* Input data:
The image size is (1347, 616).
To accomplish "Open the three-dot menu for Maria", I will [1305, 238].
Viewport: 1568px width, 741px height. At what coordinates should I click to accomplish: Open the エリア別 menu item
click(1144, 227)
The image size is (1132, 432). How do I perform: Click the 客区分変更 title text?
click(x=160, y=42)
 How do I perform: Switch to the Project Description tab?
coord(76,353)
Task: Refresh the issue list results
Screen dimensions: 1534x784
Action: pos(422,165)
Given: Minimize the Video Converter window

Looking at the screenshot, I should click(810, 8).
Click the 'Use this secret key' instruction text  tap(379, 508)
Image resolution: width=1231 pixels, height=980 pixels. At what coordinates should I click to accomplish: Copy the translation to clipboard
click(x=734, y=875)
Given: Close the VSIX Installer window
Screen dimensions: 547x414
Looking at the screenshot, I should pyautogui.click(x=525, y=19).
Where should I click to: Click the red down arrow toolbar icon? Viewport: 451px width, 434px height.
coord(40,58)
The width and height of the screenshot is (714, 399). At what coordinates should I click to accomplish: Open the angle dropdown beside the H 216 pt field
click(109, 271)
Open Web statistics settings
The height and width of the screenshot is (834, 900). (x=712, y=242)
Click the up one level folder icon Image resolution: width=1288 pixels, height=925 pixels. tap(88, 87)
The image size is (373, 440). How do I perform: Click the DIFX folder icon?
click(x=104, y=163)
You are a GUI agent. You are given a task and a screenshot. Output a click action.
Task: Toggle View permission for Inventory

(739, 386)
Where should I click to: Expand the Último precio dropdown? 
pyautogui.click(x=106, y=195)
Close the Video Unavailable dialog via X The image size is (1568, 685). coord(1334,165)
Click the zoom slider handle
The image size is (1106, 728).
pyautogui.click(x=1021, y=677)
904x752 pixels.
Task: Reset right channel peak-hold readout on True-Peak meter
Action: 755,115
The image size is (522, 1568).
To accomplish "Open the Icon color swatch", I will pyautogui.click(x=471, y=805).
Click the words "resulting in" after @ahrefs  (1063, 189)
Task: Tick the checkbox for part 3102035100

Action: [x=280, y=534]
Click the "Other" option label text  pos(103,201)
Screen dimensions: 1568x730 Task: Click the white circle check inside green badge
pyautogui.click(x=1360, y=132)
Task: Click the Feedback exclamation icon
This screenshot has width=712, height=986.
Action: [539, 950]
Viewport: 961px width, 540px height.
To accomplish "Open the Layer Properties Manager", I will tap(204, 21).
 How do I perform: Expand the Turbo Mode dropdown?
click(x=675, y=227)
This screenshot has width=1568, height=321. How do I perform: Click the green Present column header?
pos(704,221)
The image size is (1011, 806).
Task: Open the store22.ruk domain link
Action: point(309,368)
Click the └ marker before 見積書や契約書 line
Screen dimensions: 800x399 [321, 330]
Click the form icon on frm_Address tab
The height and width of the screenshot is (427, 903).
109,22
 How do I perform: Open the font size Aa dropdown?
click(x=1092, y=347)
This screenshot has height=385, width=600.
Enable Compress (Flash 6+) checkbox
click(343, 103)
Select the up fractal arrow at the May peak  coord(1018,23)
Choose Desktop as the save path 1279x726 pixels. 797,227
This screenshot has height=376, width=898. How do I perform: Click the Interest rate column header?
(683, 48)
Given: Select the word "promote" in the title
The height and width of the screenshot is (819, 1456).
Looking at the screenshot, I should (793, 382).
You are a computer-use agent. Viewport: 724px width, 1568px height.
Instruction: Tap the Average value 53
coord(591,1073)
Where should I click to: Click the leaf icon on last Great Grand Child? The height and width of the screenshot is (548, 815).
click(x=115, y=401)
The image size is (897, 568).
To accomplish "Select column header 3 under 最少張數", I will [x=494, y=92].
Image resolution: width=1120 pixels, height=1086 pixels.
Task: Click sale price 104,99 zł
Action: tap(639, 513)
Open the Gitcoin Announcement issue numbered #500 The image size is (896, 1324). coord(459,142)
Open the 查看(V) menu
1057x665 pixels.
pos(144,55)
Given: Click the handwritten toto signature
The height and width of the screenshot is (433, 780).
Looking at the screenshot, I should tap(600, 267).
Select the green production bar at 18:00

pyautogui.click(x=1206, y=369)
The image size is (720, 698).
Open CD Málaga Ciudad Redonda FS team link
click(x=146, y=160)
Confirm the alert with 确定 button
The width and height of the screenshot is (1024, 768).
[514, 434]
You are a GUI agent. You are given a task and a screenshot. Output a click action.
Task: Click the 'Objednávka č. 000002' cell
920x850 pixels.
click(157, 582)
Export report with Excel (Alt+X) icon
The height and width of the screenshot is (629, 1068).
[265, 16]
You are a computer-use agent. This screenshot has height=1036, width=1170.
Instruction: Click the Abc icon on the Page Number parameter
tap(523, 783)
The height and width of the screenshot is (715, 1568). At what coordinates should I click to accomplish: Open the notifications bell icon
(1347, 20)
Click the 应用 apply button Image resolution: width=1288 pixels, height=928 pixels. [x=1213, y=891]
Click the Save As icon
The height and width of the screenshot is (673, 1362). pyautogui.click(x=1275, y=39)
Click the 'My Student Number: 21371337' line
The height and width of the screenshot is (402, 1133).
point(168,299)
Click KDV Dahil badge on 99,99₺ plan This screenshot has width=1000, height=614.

* Work item:
Your task is to transcribe, with no changes, only the lines of the listing above that lie between the line holding "Screen dimensions: 1534x784" and the line holding "Task: Click the Feedback exclamation icon", inclusive.

* Solution for this problem:
Screen dimensions: 1534x784
Action: pos(422,165)
Given: Minimize the Video Converter window

Looking at the screenshot, I should click(810, 8).
Click the 'Use this secret key' instruction text  tap(379, 508)
Image resolution: width=1231 pixels, height=980 pixels. At what coordinates should I click to accomplish: Copy the translation to clipboard
click(x=734, y=875)
Given: Close the VSIX Installer window
Screen dimensions: 547x414
Looking at the screenshot, I should pyautogui.click(x=525, y=19).
Where should I click to: Click the red down arrow toolbar icon? Viewport: 451px width, 434px height.
coord(40,58)
The width and height of the screenshot is (714, 399). At what coordinates should I click to accomplish: Open the angle dropdown beside the H 216 pt field
click(109, 271)
Open Web statistics settings
The height and width of the screenshot is (834, 900). (x=712, y=242)
Click the up one level folder icon Image resolution: width=1288 pixels, height=925 pixels. tap(88, 87)
The image size is (373, 440). How do I perform: Click the DIFX folder icon?
click(x=104, y=163)
You are a GUI agent. You are given a task and a screenshot. Output a click action.
Task: Toggle View permission for Inventory

(739, 386)
Where should I click to: Expand the Último precio dropdown? 
pyautogui.click(x=106, y=195)
Close the Video Unavailable dialog via X The image size is (1568, 685). coord(1334,165)
Click the zoom slider handle
The image size is (1106, 728).
pyautogui.click(x=1021, y=677)
904x752 pixels.
Task: Reset right channel peak-hold readout on True-Peak meter
Action: 755,115
The image size is (522, 1568).
To accomplish "Open the Icon color swatch", I will pyautogui.click(x=471, y=805).
Click the words "resulting in" after @ahrefs  (1063, 189)
Task: Tick the checkbox for part 3102035100

Action: [x=280, y=534]
Click the "Other" option label text  pos(103,201)
Screen dimensions: 1568x730 Task: Click the white circle check inside green badge
pyautogui.click(x=1360, y=132)
Task: Click the Feedback exclamation icon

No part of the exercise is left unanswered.